Along the same lines of argument, Harrison and Huntington edited a book with the title “Culture Matters” after a symposium at Harvard University to discuss the role of culture in a number of social sciences. The theories of Alexis de Tocqueville and Max Weber, who attributed the success of Western capitalism to protestant and cultural values, served as the base of the general approach of the work. David Landes’ contributing essay title “culture makes almost all the difference” sums up the tone of the book. As an illustration of his point that success comes from within, Landes explains the Japanese economic miracle as a result of the “Japanese version of Weber’s Protestant ethic.” Self-discipline, tight family bonds, the intense sense of group responsibility are all traditional values that brought about a higher sense of duty to the nation which made possible the collective effort to modernise and grow. Also, through a sense of their own superiority, the Japanese were supposedly able to detect Western superiority, and thus they learnt everything they could from the Europeans and Americans to upgrade their country.

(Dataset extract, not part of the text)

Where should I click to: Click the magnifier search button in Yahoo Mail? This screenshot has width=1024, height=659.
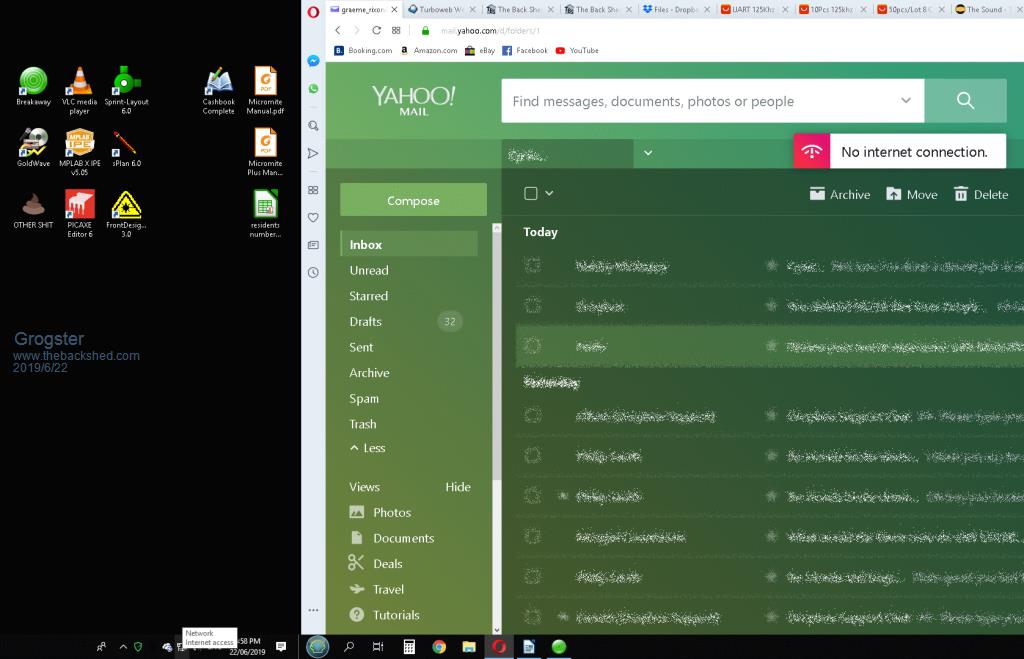coord(965,101)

This seems a rather racist position to hold and reveals a major flaw in the cultural argument. Following Landes’ logic, namely, would mean that North Korea is an underdeveloped country because the work ethics and cultural values are not conducive to economic activities. North Korea is therefore doomed unless it changes its culture – not the political system or economic policies. Yet one would assume that the traditional cultural values of North Korea are shared with South Korea – but why has North Korea not become prosperous then?

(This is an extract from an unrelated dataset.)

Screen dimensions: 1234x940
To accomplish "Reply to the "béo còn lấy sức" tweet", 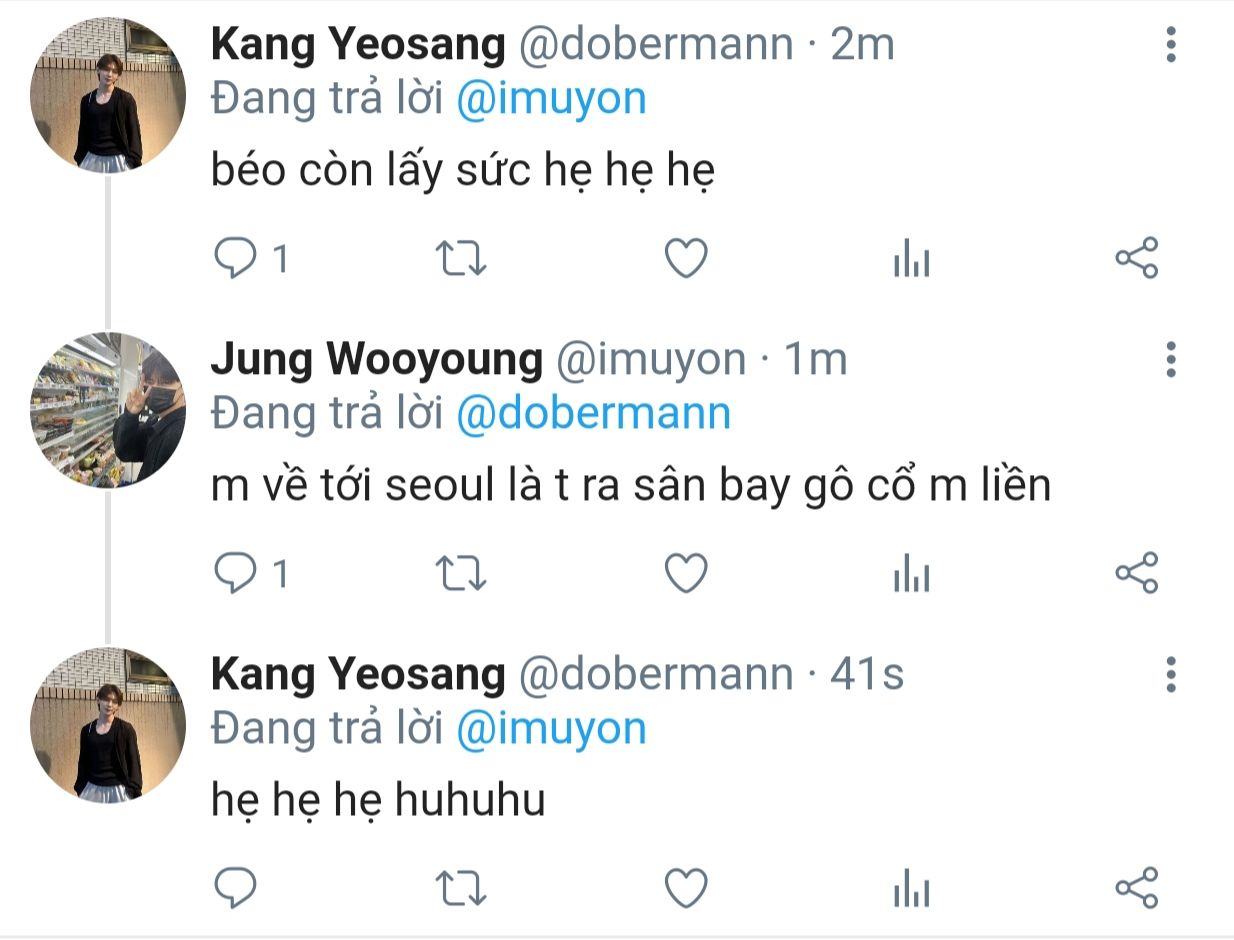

The example of China and Confucianism is another conundrum. Weber’s hypothesis that Confucianism was a major obstacle to the development of modern capitalism in China proved very influential in the 1950s. A famous scholar of Chinese history, John Fairbank, reasoned that China’s backwardness was essentially a cultural problem because Confucian values resulted in a rigid hierarchy adverse to change and profits. However, more recently Confucian attributes are often presented as the fuel of the Chinese growth model: hard work, honesty, integrity. How do these two opposing views then explain China’s economic success since Deng Xiaoping’s open door policy since 1978?

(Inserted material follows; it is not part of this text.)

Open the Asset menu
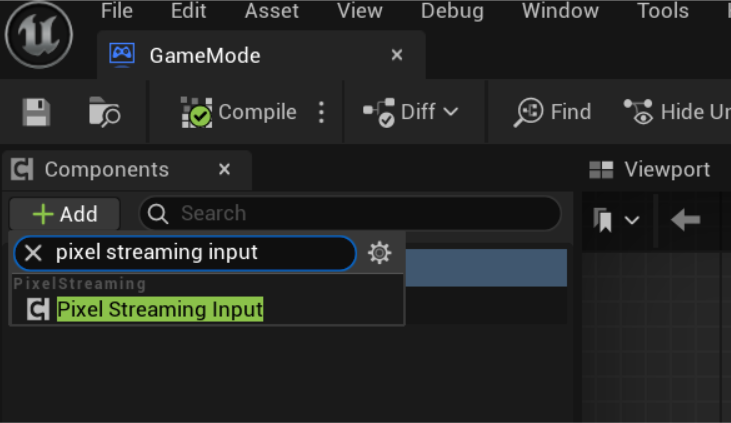Viewport: 731px width, 423px height. [x=272, y=11]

The cases of Japan, the two Koreas and China reveal the limits of the cultural argument: It fails to explain economic success because it does not give reasons for changes over time and space. Under the assumption that culture is fixed, different outcomes of the same conditions should be impossible, but North and South Korea disprove this. Hence, other factors such as institutions, policies or politics must play a more dominant role. Moreover, this cultural determinism is an extremely fatalist interpretation and would mean that economically unsuccessful countries are doomed: There is no hope for North Korea. Further, it can be entirely arbitrary whether certain values are interpreted to be economically beneficial or detrimental: collectivism in Japan was good for growth but counterproductive in China. Even if one were to accept a changing nature of cultural values, the cultural argument does not hold as it becomes impossible to prove causality.

As a whole, the cultural argument does not appear overly convincing. However, to deny any link between culture and economics also seems untenable. A lot of research and branches of economics deal with the influence of non-economic factors on output. Akerlof and Kranton, for example, investigate the role of identity in economic choices and preferences which are determined by the social – and cultural – context. Similarly, Zak and Knack found a correlation between growth rates and levels of trust which are higher in more homogenous societies like Japan. So, culture seems to be undoubtedly linked to economic activity and institutions. The people who operate in the economy and build the political and institutional frameworks are undeniably influenced by their values, language and religion. Therefore, culture helps clarify variance in the different development paths and outcomes. But as to whether economic success in Asia is a result of cultural values, the answer has to be a definite no.